On 11/11/2015 07:32 AM, Edward Ned Harvey (blu) wrote:
>> From: Discuss [mailto:[email protected]] On
>> Behalf Of Chuck Anderson
>>
>> According to Ted Ts'o (filesystem developer), it is NOT a recommended
>> way to backup your filesystem:
>>
>> http://www.gossamer-threads.com/lists/linux/kernel/1197768
>>
>> "It does read the mounted block device directly, and so it's certainly
>> not a _recommended_ way to back up your ext4 filesystem. It should
> 
> That's correct, but unfortunately, it doesn't leave you with anything else 
> you can use. The problem is that the live filesystem can have stuff changing 
> while the operation is in progress. Because you're not using a block-level 
> snapshot.
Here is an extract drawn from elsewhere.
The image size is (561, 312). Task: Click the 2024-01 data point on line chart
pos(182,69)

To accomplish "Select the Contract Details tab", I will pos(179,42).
So even if you use something like rsync or rsnapshot, the tool will 
> walk the live filesystem (on top of the filesystem layer, unlike dump which 
> operates below the filesystem layer, but that distinction is irrelevant) the 
> filesystem could be changing while in the middle of an rsync operation. Or 
> tar, or cpio, or whatever. Your database files are not safe with *any* of 
> these tools, because of no block-level snapshot.
> 
> If you make a block level snapshot, for example with lvm, you could then 
> safely backup the snapshot block device, just as you could safely mount the 
> snapshot and run rsync. But god, lvm snapshot, what a nightmare.
> 
> This is the reason ZFS was invented. Maybe btrfs will be good someday too 
> (maybe it already is).

I would recommend against btrfs. This is the first filesystem I've used
in two decades where a power failure caused corruption.